The Rosetta Stone shows a decree issued in Egypt in 196 BC which both describes King Ptolemy V’s achievements and lays out a set of political and financial concessions designed to garner and maintain the support of influential figures during a time of social and political uncertainty. Unsurprisingly, tax breaks feature very prominently, much as they would today. Given the amount of media attention routinely given to crime and punishment, it’s not surprising that this merits a mention too. However, in a modern context in which individual politicians and political parties compete with each other to be ‘tough on crime’, the way imprisonment is referred to may seem surprising.

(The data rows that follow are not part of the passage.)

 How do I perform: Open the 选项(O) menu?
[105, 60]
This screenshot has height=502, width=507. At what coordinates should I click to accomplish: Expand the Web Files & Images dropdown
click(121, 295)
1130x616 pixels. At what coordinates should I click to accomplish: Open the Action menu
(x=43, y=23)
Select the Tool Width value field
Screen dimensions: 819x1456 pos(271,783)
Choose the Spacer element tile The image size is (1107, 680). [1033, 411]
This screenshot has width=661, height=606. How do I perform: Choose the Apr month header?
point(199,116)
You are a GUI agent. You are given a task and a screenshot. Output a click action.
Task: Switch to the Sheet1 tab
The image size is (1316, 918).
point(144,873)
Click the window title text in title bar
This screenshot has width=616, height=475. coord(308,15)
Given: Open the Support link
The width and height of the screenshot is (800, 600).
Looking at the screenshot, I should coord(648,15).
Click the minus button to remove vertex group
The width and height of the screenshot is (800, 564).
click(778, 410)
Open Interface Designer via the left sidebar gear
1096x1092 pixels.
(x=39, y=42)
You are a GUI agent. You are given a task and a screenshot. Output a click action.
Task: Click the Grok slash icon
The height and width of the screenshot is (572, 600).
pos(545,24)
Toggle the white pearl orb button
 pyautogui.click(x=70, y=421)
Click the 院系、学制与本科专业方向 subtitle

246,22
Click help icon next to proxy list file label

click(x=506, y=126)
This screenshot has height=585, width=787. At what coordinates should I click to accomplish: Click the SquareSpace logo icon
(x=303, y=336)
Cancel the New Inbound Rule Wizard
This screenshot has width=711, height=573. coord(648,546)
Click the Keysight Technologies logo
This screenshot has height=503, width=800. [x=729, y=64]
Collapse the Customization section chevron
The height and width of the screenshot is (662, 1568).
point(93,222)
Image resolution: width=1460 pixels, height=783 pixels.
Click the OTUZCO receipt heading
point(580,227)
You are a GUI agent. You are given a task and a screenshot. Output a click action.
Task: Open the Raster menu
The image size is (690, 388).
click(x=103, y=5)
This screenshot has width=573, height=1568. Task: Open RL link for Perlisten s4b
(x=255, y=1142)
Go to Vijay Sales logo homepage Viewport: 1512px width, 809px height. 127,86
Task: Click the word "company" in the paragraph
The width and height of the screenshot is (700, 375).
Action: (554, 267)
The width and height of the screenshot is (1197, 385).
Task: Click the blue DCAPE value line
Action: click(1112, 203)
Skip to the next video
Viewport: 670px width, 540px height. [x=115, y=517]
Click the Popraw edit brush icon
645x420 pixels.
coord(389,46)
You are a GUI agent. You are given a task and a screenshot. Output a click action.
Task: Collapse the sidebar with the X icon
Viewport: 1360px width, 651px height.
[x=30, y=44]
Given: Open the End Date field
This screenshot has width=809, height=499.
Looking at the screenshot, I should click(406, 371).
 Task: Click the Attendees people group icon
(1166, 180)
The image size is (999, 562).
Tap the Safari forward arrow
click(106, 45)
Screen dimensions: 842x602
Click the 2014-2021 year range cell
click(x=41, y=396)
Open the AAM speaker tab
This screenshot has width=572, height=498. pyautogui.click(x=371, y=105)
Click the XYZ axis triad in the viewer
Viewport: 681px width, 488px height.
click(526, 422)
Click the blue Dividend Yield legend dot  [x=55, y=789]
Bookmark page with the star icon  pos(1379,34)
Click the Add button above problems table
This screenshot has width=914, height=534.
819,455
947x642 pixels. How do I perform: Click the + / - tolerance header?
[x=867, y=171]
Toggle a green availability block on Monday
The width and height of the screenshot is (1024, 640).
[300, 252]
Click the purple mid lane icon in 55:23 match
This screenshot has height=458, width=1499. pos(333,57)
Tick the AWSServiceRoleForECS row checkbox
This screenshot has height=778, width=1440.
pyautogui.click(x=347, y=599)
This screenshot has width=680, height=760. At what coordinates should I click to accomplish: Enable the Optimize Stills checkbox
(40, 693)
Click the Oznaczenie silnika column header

The young King’s PR team proudly proclaim that '...the people who were in prison and those against whom there had been charges for a long time, he released...’.  Clearly this was a sure-fire move for securing public support in Egypt over 2000 years ago.

In sharp contrast, we now have a Minister of Justice in Chris Grayling who has expressly stated that he will not seek to bring down the prison population.  This is despite the Chief Inspector of Prisons raising concerns about prison overcrowding and despite rising rates of self-harm and suicides among inmates.  Bearing in mind Winston Churchill’s contention that ‘the mood and temper of the public in regard to the treatment of crime and criminals is one of the most unfailing tests of the civilisation of any country’, it is tempting to conclude that modern-day Britain could learn something about civilization from  ancient Egypt.  Clearly that is simplistic.  However much overcrowding adds to the demeaning and de-humanising conditions in British prisons, they are unlikely to fall to the standards of Antiquity. But the real lesson here is that those who seek political power across the ages are often more driven by their political ambitions than any real concern for the public interest. There is good evidence (including that cited below) to show that prison promotes rather than reduces offending, but it would take a very brave politician to make that their election slogan as we head towards the 2015 elections.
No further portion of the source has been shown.